Consigne:
Transcrivez mot pour mot, dans le récit sur le coaching ci-dessous, le passage allant de "Un mot bien" jusqu'à "regarder pour décider.".

Puis un jour, parce qu'il me fallut réfléchir à une suite à ma carrière, j'ai voulu bénéficier d'un coaching.

L'impact fut rapide et inattendu.

Un mot bien placé après une écoute qui en fut vraiment une... Et je décidai de stopper net la thèse de doctorat que j'avais entamée en parallèle de mon activité de dirigeant et m'inscrivis en école de coaching. 

Ce fut difficile.

Pas la formation, les cours, etc. J'étais encore chercheur et se planquer dans du savoir académique était la partie la plus simple.

Non, ce fut difficile de grandir en tant que personne.

Ce fut difficile d'évoluer en zone d'inconfort et d'aller vers soi.

Ce fut difficile d'aller de soi à l'autre pour devenir un "outil miroir à peu près lisse" dans lequel il puisse se regarder pour décider.

Je suis passé de borgne à myope.

Encourageant.

Il me reste encore de l'orthoptie émotionnelle à travailler.

Chouette.

Données affichées:
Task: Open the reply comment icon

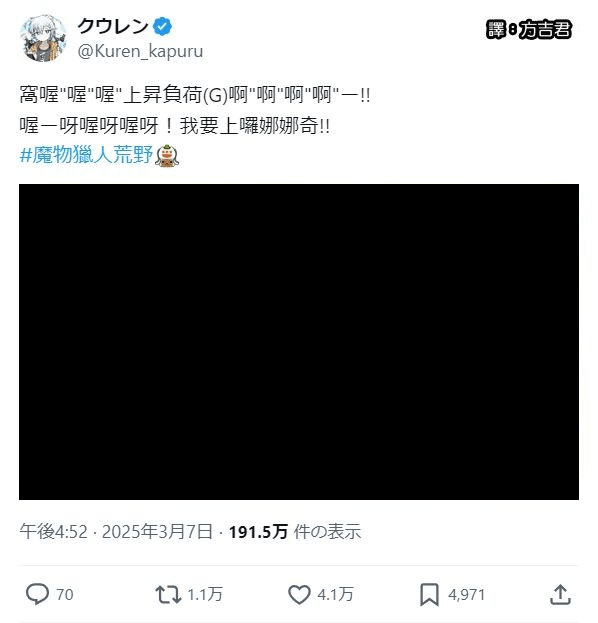Action: 37,594
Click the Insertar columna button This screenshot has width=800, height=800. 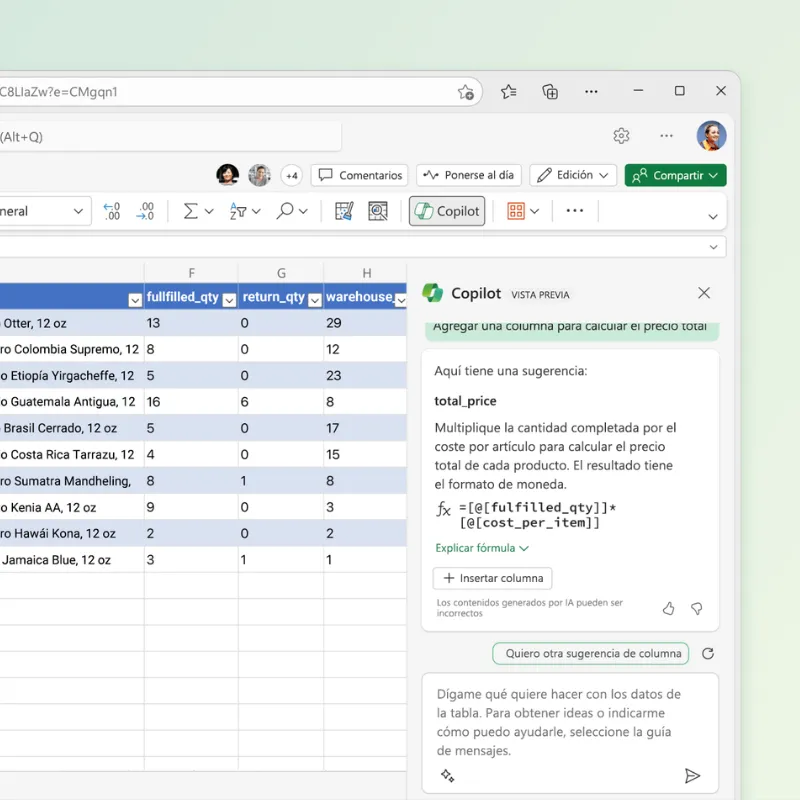pyautogui.click(x=492, y=578)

Corrigé:
Un mot bien placé après une écoute qui en fut vraiment une... Et je décidai de stopper net la thèse de doctorat que j'avais entamée en parallèle de mon activité de dirigeant et m'inscrivis en école de coaching. 

Ce fut difficile.

Pas la formation, les cours, etc. J'étais encore chercheur et se planquer dans du savoir académique était la partie la plus simple.

Non, ce fut difficile de grandir en tant que personne.

Ce fut difficile d'évoluer en zone d'inconfort et d'aller vers soi.

Ce fut difficile d'aller de soi à l'autre pour devenir un "outil miroir à peu près lisse" dans lequel il puisse se regarder pour décider.